++++ RECORDS SUPPLIED ++++

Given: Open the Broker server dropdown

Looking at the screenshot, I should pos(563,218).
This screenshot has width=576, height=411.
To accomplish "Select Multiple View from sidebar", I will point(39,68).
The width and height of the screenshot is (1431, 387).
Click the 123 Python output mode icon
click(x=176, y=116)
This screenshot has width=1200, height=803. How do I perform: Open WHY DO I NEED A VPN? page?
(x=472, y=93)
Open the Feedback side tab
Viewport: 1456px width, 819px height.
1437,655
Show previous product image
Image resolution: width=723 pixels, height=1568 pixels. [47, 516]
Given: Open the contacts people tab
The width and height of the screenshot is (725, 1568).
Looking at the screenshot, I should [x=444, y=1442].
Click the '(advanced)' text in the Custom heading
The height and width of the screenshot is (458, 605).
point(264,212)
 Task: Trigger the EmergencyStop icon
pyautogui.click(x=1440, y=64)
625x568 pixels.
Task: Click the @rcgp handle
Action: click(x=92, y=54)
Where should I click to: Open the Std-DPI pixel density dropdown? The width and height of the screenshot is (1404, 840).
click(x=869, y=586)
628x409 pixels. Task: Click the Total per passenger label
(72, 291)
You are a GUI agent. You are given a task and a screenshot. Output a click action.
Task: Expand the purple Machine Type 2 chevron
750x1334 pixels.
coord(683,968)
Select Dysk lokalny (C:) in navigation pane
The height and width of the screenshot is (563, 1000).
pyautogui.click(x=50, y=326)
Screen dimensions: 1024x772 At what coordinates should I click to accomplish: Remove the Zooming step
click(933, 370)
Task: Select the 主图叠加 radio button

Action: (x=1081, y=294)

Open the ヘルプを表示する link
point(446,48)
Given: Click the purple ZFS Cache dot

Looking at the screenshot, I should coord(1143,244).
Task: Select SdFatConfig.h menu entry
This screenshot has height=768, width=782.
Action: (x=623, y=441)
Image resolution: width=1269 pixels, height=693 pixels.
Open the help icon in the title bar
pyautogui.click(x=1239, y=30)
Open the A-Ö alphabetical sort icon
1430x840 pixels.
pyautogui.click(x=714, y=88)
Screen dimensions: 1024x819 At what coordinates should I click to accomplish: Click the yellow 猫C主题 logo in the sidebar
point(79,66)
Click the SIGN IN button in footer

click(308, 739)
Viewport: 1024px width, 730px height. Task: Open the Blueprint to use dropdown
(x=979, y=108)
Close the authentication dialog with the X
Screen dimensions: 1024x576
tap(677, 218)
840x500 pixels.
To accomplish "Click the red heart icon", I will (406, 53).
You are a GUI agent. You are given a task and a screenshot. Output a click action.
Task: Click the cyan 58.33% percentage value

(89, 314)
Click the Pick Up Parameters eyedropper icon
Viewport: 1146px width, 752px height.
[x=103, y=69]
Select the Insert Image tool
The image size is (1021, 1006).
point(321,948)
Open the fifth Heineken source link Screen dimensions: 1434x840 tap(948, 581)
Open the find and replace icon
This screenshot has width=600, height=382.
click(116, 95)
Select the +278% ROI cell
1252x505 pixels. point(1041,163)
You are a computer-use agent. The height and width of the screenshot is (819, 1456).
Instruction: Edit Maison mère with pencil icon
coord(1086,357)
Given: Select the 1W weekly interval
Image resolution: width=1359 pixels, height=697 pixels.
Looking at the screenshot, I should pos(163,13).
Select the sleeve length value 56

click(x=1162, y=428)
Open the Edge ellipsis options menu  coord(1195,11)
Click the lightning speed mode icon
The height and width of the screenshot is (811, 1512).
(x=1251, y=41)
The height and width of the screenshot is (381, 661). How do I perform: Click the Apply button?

++++

WHAT IS BEING ASKED: Copy the data above in full, exactly as it reads.

EXERCISE SOLUTION:
Given: Open the Broker server dropdown

Looking at the screenshot, I should pos(563,218).
This screenshot has width=576, height=411.
To accomplish "Select Multiple View from sidebar", I will point(39,68).
The width and height of the screenshot is (1431, 387).
Click the 123 Python output mode icon
click(x=176, y=116)
This screenshot has width=1200, height=803. How do I perform: Open WHY DO I NEED A VPN? page?
(x=472, y=93)
Open the Feedback side tab
Viewport: 1456px width, 819px height.
1437,655
Show previous product image
Image resolution: width=723 pixels, height=1568 pixels. [47, 516]
Given: Open the contacts people tab
The width and height of the screenshot is (725, 1568).
Looking at the screenshot, I should [x=444, y=1442].
Click the '(advanced)' text in the Custom heading
The height and width of the screenshot is (458, 605).
point(264,212)
 Task: Trigger the EmergencyStop icon
pyautogui.click(x=1440, y=64)
625x568 pixels.
Task: Click the @rcgp handle
Action: click(x=92, y=54)
Where should I click to: Open the Std-DPI pixel density dropdown? The width and height of the screenshot is (1404, 840).
click(x=869, y=586)
628x409 pixels. Task: Click the Total per passenger label
(72, 291)
You are a GUI agent. You are given a task and a screenshot. Output a click action.
Task: Expand the purple Machine Type 2 chevron
750x1334 pixels.
coord(683,968)
Select Dysk lokalny (C:) in navigation pane
The height and width of the screenshot is (563, 1000).
pyautogui.click(x=50, y=326)
Screen dimensions: 1024x772 At what coordinates should I click to accomplish: Remove the Zooming step
click(933, 370)
Task: Select the 主图叠加 radio button

Action: (x=1081, y=294)

Open the ヘルプを表示する link
point(446,48)
Given: Click the purple ZFS Cache dot

Looking at the screenshot, I should coord(1143,244).
Task: Select SdFatConfig.h menu entry
This screenshot has height=768, width=782.
Action: (x=623, y=441)
Image resolution: width=1269 pixels, height=693 pixels.
Open the help icon in the title bar
pyautogui.click(x=1239, y=30)
Open the A-Ö alphabetical sort icon
1430x840 pixels.
pyautogui.click(x=714, y=88)
Screen dimensions: 1024x819 At what coordinates should I click to accomplish: Click the yellow 猫C主题 logo in the sidebar
point(79,66)
Click the SIGN IN button in footer

click(308, 739)
Viewport: 1024px width, 730px height. Task: Open the Blueprint to use dropdown
(x=979, y=108)
Close the authentication dialog with the X
Screen dimensions: 1024x576
tap(677, 218)
840x500 pixels.
To accomplish "Click the red heart icon", I will (406, 53).
You are a GUI agent. You are given a task and a screenshot. Output a click action.
Task: Click the cyan 58.33% percentage value

(89, 314)
Click the Pick Up Parameters eyedropper icon
Viewport: 1146px width, 752px height.
[x=103, y=69]
Select the Insert Image tool
The image size is (1021, 1006).
point(321,948)
Open the fifth Heineken source link Screen dimensions: 1434x840 tap(948, 581)
Open the find and replace icon
This screenshot has width=600, height=382.
click(116, 95)
Select the +278% ROI cell
1252x505 pixels. point(1041,163)
You are a computer-use agent. The height and width of the screenshot is (819, 1456).
Instruction: Edit Maison mère with pencil icon
coord(1086,357)
Given: Select the 1W weekly interval
Image resolution: width=1359 pixels, height=697 pixels.
Looking at the screenshot, I should pos(163,13).
Select the sleeve length value 56

click(x=1162, y=428)
Open the Edge ellipsis options menu  coord(1195,11)
Click the lightning speed mode icon
The height and width of the screenshot is (811, 1512).
(x=1251, y=41)
The height and width of the screenshot is (381, 661). How do I perform: Click the Apply button?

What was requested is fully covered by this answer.